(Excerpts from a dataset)
• • • •

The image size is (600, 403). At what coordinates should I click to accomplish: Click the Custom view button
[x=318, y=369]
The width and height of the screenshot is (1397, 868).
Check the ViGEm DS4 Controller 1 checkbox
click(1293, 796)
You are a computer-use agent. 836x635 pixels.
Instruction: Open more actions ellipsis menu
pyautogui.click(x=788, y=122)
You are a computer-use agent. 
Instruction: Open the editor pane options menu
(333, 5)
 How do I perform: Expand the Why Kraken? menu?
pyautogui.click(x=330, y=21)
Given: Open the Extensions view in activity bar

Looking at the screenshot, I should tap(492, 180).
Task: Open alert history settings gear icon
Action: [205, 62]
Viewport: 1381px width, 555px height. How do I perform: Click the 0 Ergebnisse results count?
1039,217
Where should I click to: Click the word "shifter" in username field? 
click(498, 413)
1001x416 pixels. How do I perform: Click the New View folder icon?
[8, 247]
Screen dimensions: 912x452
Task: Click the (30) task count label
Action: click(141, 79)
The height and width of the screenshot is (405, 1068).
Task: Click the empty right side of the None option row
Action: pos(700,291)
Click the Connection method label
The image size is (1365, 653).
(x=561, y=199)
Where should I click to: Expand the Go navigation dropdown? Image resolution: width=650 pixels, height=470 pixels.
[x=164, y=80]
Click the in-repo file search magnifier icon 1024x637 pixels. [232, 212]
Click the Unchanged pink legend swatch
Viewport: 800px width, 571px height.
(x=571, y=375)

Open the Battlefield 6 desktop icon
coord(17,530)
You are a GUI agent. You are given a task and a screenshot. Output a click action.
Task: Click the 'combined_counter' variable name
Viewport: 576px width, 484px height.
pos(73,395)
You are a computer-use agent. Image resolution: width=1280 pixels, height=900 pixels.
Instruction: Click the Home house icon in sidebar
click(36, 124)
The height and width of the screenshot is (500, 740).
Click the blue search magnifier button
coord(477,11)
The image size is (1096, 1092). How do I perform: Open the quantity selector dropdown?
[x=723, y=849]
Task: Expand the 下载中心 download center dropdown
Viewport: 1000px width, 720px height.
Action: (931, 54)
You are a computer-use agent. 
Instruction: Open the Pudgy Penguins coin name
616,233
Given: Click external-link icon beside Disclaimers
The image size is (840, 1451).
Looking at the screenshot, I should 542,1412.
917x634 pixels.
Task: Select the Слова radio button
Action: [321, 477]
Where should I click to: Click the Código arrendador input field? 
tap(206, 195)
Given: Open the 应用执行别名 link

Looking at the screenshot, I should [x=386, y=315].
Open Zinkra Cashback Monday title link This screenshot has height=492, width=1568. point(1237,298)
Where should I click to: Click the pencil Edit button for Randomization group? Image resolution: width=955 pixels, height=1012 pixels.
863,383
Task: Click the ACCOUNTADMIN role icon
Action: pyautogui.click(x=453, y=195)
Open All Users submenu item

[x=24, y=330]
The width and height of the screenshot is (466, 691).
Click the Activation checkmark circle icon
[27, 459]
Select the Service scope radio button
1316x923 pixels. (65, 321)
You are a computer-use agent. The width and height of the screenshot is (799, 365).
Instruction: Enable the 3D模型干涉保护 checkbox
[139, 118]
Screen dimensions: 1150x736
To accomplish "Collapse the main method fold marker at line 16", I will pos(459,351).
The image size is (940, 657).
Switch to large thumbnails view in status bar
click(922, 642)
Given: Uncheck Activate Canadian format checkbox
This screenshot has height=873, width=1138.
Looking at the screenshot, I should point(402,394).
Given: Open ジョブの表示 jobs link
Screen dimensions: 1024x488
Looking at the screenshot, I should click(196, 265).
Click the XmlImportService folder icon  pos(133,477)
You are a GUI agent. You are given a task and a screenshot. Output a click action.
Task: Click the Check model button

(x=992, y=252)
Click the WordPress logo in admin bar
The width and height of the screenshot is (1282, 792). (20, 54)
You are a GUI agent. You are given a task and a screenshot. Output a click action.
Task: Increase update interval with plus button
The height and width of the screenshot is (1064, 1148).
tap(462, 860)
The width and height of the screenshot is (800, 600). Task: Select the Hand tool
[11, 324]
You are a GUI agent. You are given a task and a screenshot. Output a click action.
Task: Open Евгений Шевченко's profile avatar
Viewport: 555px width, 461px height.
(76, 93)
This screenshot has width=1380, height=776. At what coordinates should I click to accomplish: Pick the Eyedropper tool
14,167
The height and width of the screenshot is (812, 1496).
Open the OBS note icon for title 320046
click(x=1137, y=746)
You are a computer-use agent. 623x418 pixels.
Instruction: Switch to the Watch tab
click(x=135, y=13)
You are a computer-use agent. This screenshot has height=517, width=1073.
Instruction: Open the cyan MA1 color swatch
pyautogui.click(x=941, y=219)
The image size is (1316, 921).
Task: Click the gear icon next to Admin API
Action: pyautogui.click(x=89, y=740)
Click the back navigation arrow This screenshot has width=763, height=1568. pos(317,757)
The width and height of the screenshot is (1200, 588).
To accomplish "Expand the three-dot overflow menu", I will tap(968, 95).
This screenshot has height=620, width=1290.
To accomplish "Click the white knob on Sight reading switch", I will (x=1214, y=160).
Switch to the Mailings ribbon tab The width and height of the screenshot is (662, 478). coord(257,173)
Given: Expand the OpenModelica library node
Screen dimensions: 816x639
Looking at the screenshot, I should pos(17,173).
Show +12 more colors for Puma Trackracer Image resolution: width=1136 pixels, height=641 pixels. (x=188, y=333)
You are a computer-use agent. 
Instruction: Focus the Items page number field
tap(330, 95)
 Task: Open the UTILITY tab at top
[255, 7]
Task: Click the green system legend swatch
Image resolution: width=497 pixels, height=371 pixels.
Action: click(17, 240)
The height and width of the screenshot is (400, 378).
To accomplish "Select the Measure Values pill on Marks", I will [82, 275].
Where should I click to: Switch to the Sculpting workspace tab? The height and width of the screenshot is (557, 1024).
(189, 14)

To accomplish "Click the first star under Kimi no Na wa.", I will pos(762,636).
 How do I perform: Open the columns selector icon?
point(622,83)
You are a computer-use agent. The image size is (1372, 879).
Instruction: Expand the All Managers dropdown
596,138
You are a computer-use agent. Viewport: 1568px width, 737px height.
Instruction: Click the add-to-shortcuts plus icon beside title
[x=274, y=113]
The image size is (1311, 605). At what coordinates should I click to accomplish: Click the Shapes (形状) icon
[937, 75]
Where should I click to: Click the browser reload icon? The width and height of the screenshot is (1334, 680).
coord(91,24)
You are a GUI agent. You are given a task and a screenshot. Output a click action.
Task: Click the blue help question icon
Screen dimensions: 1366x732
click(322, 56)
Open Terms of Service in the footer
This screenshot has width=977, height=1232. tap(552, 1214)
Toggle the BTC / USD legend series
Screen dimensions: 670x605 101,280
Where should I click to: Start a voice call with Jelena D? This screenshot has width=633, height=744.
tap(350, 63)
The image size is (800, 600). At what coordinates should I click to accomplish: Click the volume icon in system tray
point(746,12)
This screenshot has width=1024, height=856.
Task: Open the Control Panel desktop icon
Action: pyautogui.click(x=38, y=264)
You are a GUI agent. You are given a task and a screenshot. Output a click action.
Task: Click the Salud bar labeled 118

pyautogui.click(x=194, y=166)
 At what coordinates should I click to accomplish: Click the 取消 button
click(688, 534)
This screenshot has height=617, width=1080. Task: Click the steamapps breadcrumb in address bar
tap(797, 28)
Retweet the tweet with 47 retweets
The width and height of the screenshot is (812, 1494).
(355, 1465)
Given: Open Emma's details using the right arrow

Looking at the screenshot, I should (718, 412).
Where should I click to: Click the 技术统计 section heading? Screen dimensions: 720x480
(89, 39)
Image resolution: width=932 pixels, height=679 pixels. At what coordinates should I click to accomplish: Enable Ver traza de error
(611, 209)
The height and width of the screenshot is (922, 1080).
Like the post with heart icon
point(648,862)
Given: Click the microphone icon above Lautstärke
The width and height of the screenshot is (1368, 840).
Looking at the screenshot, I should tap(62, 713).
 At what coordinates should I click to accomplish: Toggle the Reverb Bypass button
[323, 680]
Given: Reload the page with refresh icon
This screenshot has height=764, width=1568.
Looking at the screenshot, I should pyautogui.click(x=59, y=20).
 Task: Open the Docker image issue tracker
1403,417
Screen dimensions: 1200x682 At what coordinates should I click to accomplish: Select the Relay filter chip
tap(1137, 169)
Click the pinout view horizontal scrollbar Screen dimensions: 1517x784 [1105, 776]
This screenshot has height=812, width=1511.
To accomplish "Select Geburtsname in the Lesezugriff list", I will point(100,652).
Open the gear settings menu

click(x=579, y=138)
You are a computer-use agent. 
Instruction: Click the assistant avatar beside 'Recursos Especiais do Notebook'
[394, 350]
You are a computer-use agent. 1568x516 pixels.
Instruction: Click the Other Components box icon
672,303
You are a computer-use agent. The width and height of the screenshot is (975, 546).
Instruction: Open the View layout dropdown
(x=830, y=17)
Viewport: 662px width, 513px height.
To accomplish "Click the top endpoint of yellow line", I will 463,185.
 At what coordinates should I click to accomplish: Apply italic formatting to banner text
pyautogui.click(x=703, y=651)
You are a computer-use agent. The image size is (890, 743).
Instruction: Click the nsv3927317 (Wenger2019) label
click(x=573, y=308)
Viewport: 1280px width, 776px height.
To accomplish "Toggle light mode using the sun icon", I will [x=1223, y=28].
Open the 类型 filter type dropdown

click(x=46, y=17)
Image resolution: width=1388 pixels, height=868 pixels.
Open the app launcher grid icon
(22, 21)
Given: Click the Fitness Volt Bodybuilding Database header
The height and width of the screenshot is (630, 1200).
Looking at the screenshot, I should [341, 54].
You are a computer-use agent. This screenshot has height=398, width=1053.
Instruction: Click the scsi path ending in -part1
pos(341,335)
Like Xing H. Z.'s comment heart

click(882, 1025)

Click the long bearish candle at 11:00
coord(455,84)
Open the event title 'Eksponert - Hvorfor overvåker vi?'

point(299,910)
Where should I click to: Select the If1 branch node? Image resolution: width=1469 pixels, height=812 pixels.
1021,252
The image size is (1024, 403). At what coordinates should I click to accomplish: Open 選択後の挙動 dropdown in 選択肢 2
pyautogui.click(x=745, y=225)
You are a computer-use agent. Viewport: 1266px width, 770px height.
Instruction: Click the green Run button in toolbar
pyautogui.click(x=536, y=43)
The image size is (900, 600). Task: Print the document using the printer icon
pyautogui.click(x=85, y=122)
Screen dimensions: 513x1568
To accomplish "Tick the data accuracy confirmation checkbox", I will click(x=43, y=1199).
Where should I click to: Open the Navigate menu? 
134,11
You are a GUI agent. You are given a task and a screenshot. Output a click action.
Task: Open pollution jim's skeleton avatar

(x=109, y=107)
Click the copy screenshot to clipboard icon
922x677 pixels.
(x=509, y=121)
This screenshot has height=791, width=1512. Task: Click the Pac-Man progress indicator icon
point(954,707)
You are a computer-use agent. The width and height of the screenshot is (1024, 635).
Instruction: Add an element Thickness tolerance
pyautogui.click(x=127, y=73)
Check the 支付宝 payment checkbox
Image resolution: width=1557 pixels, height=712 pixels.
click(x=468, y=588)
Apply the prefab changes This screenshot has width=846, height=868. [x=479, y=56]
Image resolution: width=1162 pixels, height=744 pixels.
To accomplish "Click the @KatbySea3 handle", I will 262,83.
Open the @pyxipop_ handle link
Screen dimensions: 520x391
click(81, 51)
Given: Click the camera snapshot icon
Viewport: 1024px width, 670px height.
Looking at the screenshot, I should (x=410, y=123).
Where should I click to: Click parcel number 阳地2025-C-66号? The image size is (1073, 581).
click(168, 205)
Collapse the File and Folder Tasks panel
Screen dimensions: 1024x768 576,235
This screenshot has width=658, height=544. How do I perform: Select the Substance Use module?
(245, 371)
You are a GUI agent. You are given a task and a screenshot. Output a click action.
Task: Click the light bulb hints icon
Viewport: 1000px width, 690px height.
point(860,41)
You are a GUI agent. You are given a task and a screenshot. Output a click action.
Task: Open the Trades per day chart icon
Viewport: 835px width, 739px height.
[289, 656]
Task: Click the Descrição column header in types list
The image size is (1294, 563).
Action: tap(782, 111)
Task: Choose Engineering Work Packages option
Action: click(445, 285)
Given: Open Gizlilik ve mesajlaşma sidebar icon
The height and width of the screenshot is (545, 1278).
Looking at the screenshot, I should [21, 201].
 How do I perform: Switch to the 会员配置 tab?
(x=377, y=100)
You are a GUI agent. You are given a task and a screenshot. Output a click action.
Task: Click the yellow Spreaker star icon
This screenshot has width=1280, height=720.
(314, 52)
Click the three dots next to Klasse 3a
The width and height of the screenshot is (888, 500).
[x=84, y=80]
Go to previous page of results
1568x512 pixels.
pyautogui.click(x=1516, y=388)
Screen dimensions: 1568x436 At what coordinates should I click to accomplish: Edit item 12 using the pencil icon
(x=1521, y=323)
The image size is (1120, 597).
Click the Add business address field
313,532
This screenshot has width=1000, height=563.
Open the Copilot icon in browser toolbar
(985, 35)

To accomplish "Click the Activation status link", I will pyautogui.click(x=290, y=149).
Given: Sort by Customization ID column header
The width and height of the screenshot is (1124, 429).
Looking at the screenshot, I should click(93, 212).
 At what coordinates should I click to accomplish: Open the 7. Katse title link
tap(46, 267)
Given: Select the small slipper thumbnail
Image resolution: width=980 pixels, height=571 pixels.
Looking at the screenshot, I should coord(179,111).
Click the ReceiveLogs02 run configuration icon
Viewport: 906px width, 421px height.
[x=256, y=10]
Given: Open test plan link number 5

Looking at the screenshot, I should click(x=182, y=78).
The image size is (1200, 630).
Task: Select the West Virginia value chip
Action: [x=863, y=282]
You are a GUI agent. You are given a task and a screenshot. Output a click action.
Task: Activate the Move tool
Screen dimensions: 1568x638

• • • •

- **ACTION ITEM**
Set down, exactly as they appear above, all lines from the one that has "Where should I click to: Click the pencil" down to the one that has "is (799, 365).", including those two and no others.

- **WRITTEN ANSWER**
Where should I click to: Click the pencil Edit button for Randomization group? Image resolution: width=955 pixels, height=1012 pixels.
863,383
Task: Click the ACCOUNTADMIN role icon
Action: pyautogui.click(x=453, y=195)
Open All Users submenu item

[x=24, y=330]
The width and height of the screenshot is (466, 691).
Click the Activation checkmark circle icon
[27, 459]
Select the Service scope radio button
1316x923 pixels. (65, 321)
You are a computer-use agent. The width and height of the screenshot is (799, 365).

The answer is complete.